- Extract provided:
[Start of section]

A PSYCHIATRIC patient from west Cumbria with a long history of violence tried to slash a doctor's throat with a fragment of sharp plastic. 

Workington woman Annie Bethwaite, 43, will now be detained indefinitely in a secure psychiatric unit after experts – including a doctor she tried to strangle - concluded that she poses a continuing risk to the public.

The strict order was made after a Carlisle Crown Court judge heard that she had repeatedly attacked medical staff, often using weapons, such as scissors, shards of glass, or broken crockery.

Bethwaite, formerly of Belle Isle Street, Workington, admitted a series of assaults at West Cumberland Hospital. She was admitted to the hospital on January 28 last year because she had suicidal intentions and reported taking an overdose.

After arriving at hospital, her behaviour was erratic and included her storming out of the A&E Department. A doctor, on his way to work, saw her and expressed his concern but she became “very aggressive,” growling at him.

A short time later, an A&E nurse arrived, and the defendant began shouting at her, lashing out with her arms aggressively. She began grabbing at the doctor’s neck.

When the nurse tried to intervene, Bethwaite struck her several times, said prosecutor Tim Evans.

In the early hours of the following morning, when another doctor approached the defendant because of concerns that she may be self-harming, she swung at him with a piece of sharp plastic, shouting: “I’ll cut your throat.”

The doctor’s arm was cut as he raised it to protect his throat.

An Army trained medic, the doctor was able to grab Bethwaite and restrain her until she calmed down. Several nurses became involved in restraining her. “The staff were struggling to get the shard out of her grip,” continued Mr Evans.

“She was struggling and kicking out and screaming.” As he passed sentence, Judge Michael Fanning noted that Bethwaite had no previous convictions.

[End of section]

- Entries supplied:
[Start of section]

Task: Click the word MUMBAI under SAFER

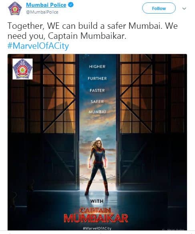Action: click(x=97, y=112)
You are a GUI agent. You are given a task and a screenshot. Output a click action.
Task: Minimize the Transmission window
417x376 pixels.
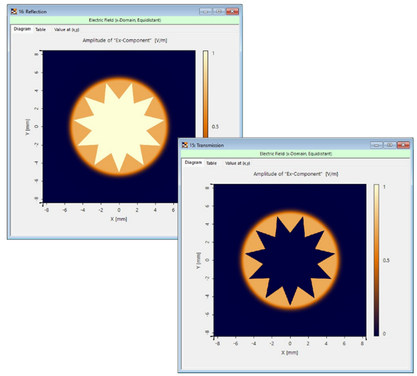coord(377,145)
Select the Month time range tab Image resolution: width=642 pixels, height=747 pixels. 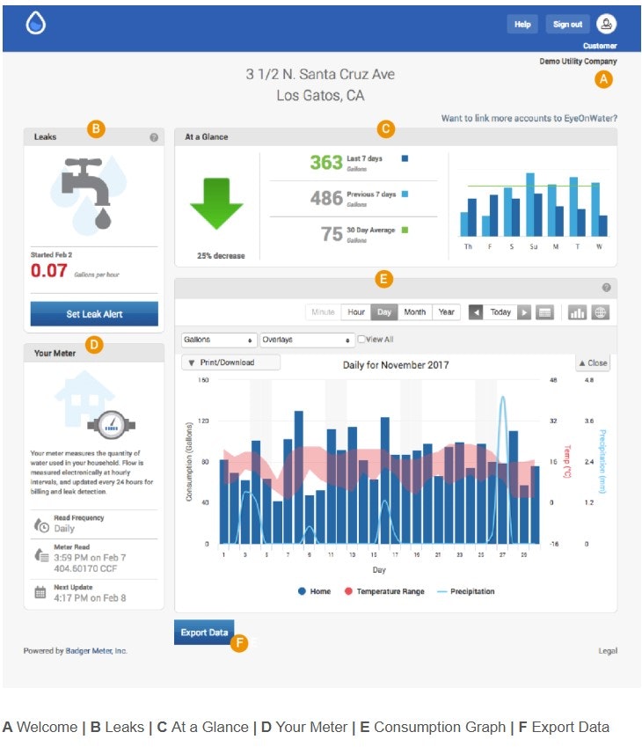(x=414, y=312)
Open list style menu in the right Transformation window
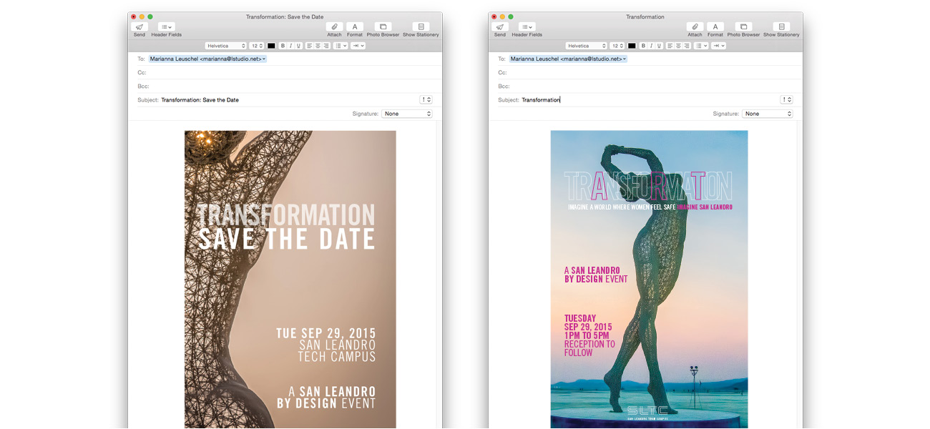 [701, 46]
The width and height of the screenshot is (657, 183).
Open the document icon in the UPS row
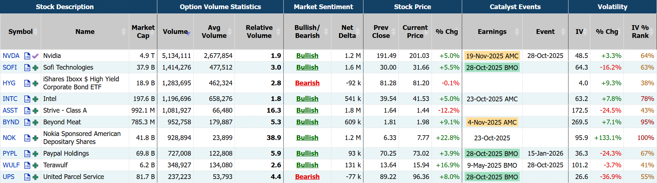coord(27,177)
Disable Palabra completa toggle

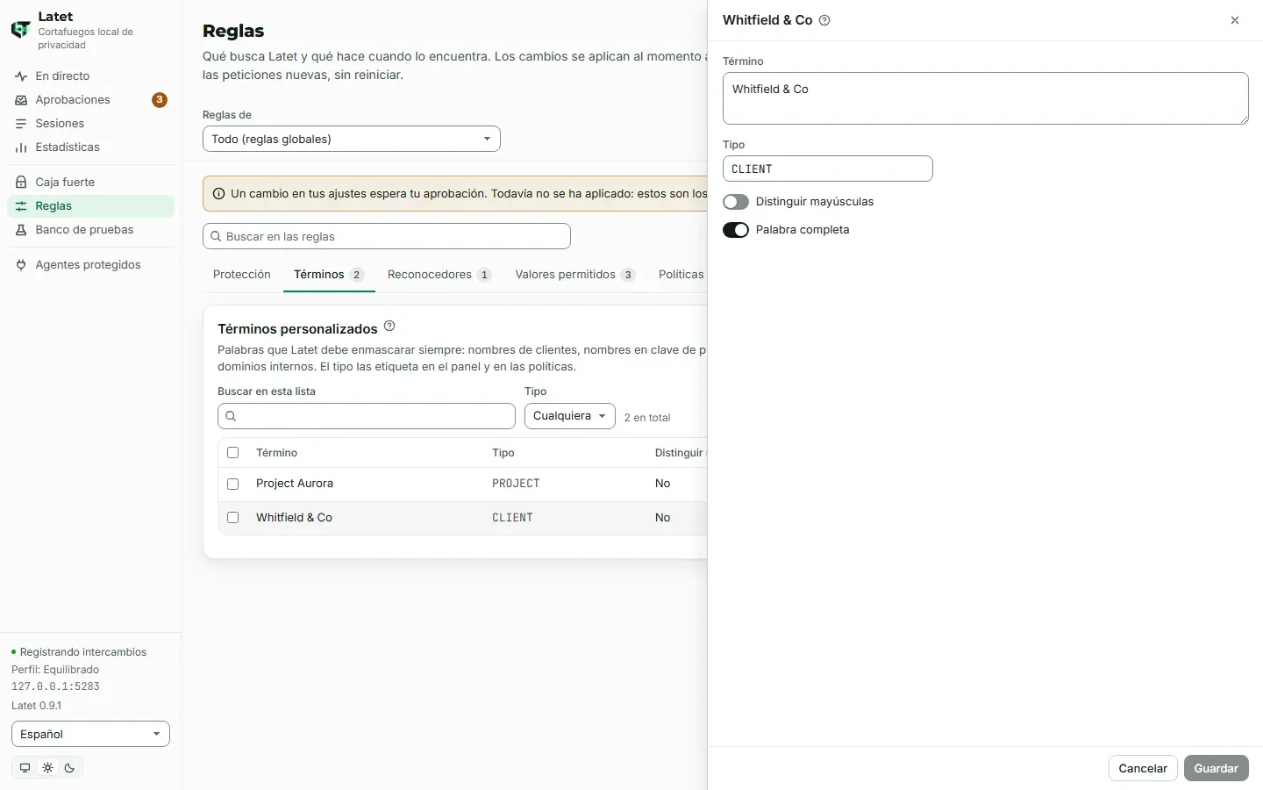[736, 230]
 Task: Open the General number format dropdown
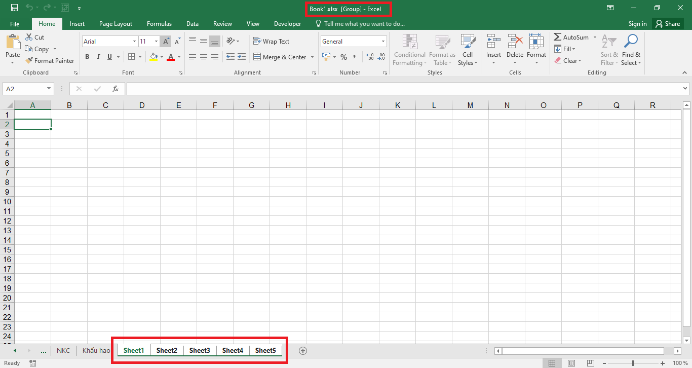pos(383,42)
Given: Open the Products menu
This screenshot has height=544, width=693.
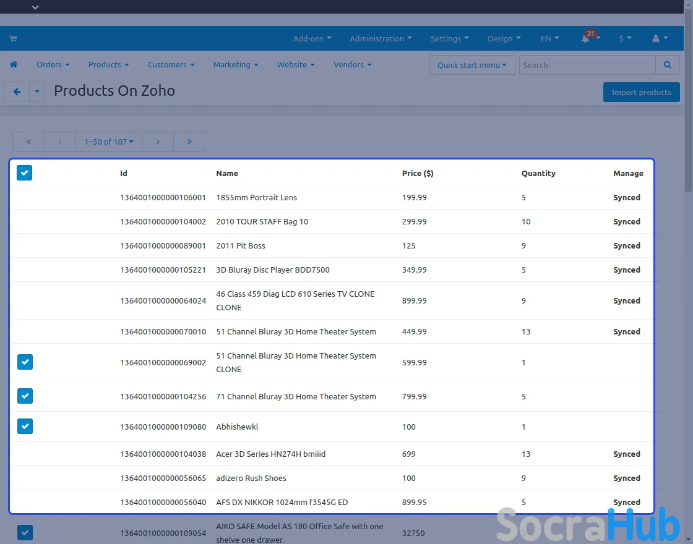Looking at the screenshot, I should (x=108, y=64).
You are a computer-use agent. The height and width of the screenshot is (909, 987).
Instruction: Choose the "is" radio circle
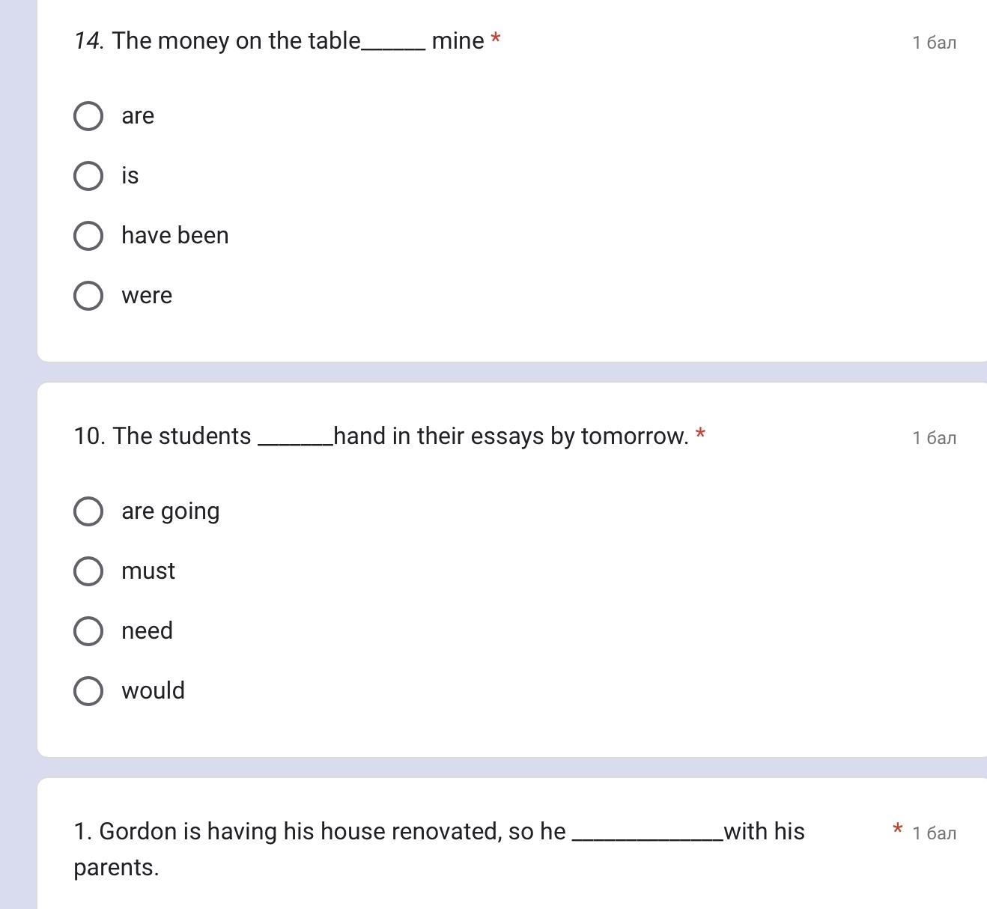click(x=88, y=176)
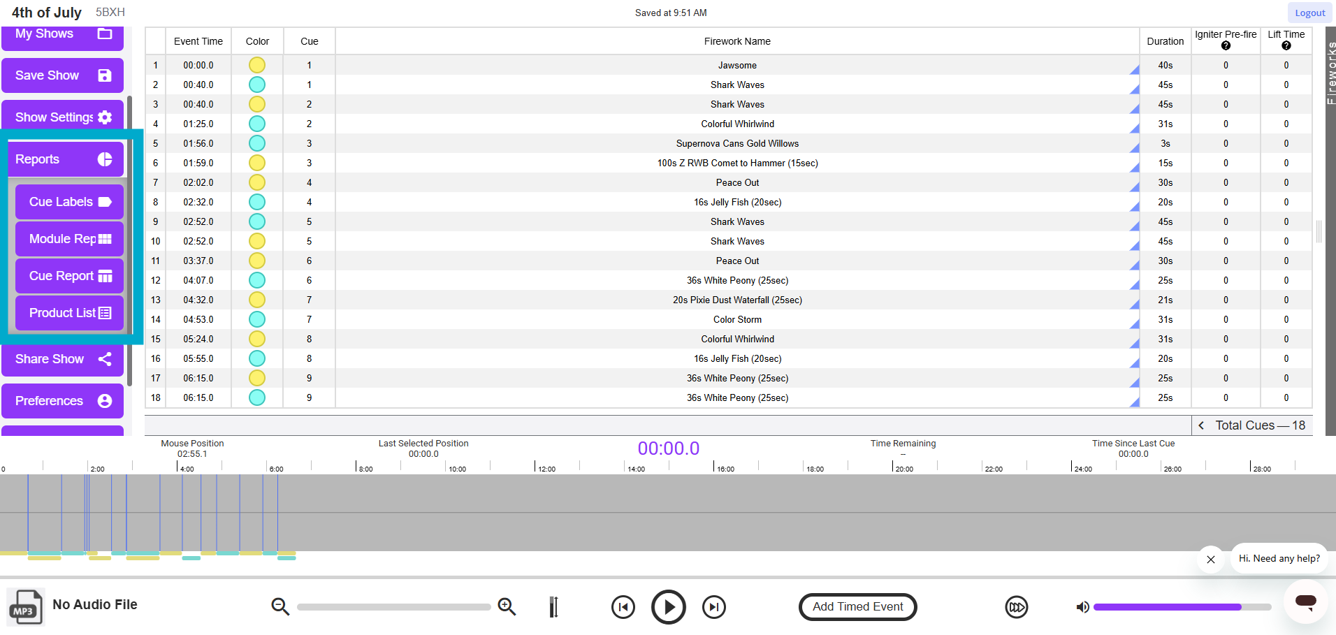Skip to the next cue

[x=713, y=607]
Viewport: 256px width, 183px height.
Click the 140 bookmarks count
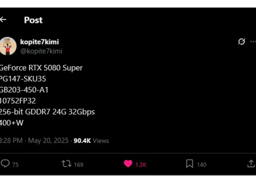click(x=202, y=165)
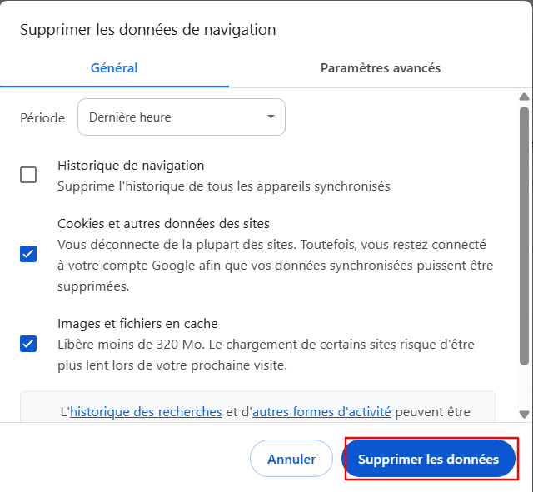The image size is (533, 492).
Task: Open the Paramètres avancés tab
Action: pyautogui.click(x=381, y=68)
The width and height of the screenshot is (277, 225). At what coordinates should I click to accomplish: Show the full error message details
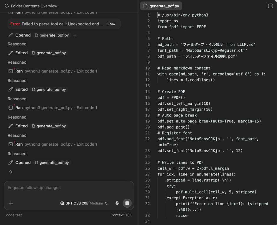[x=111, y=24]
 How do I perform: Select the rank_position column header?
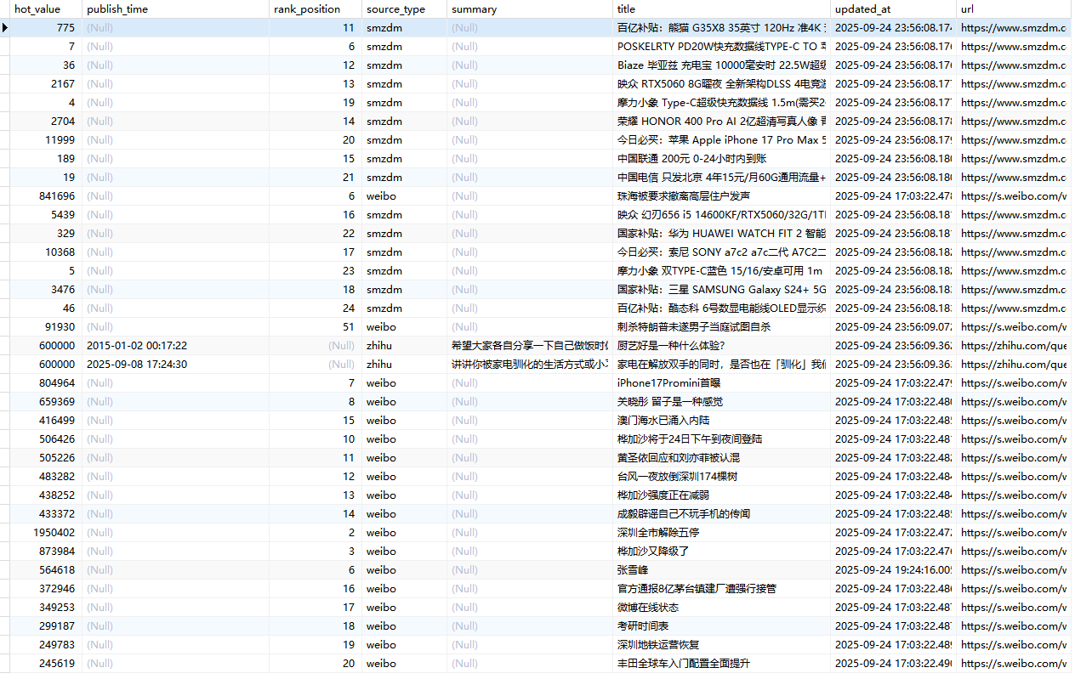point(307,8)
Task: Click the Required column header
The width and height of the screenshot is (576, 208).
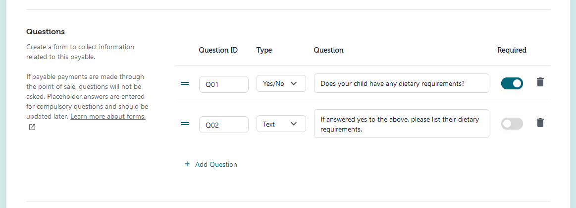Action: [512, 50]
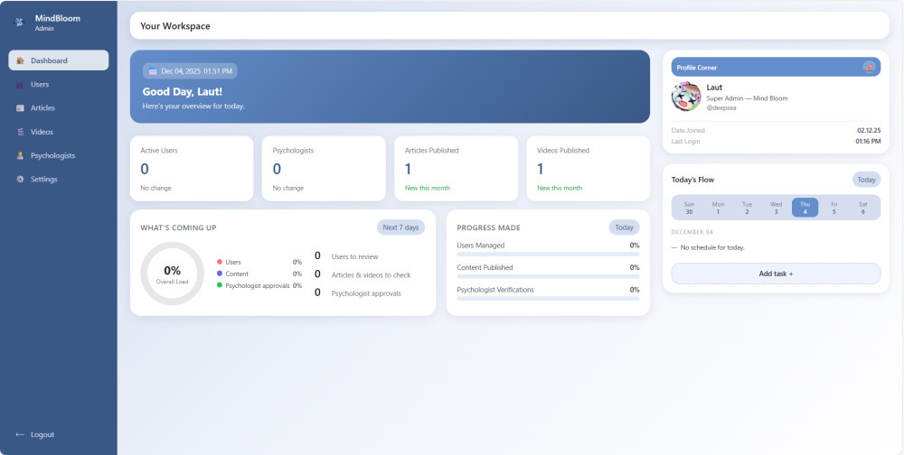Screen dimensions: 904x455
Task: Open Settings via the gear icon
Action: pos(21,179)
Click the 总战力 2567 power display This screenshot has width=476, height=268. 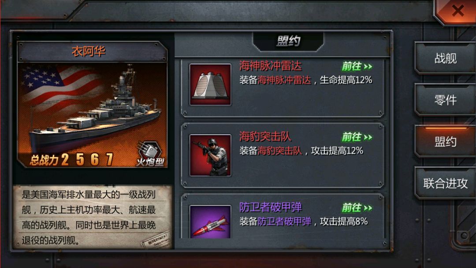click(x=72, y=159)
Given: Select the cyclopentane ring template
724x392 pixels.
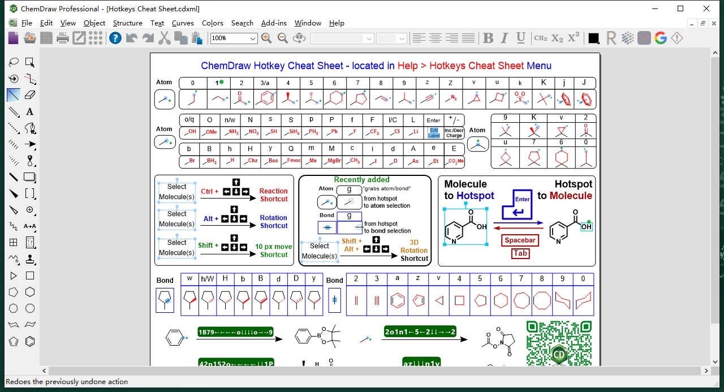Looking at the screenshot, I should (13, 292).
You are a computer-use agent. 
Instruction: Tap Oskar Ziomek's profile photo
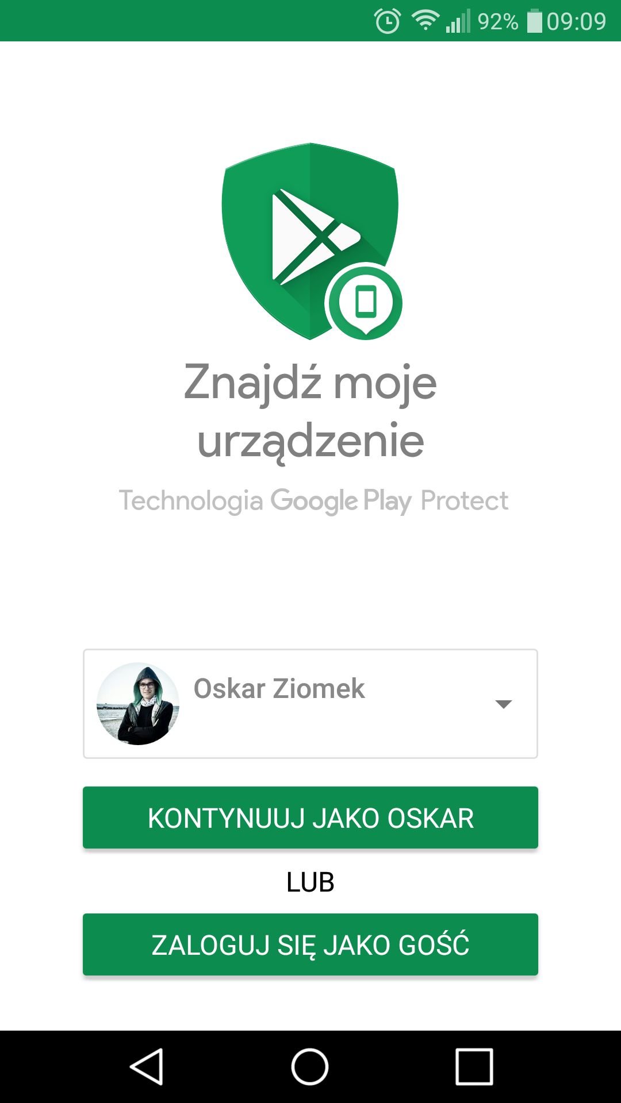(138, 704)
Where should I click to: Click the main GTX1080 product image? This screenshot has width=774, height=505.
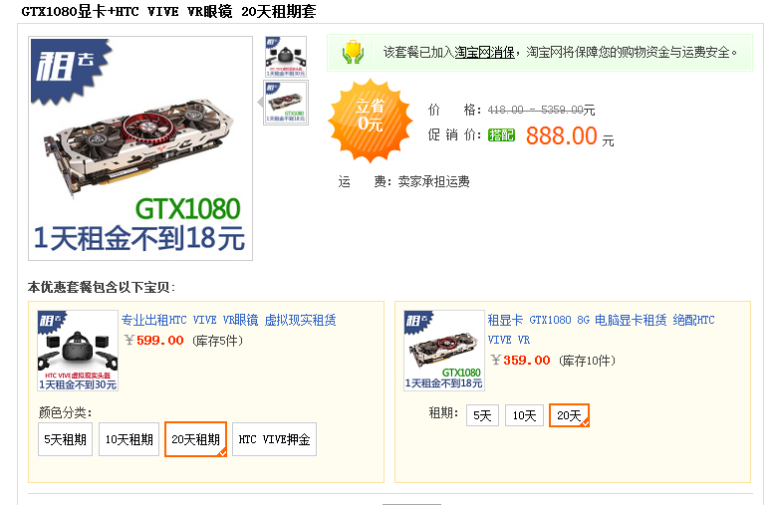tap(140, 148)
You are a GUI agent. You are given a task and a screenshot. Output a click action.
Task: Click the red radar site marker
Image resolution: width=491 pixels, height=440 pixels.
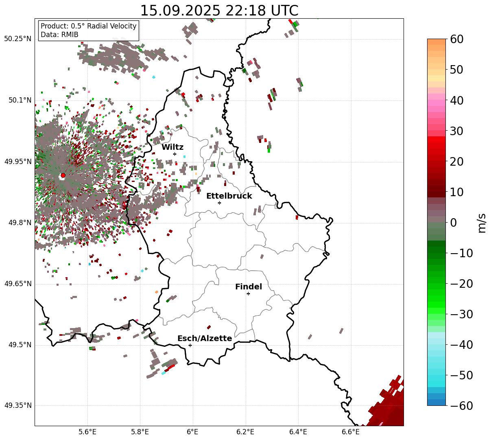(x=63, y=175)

[End of section]

- What to do:
[1] In the court report, what was the date Bethwaite was admitted to West Cumberland Hospital?
[2] Please list the weapons that the court report gives as examples of what Bethwaite often used when attacking medical staff.

- Numbered responses:
[1] January 28 last year.

[2] Scissors, shards of glass, and broken crockery.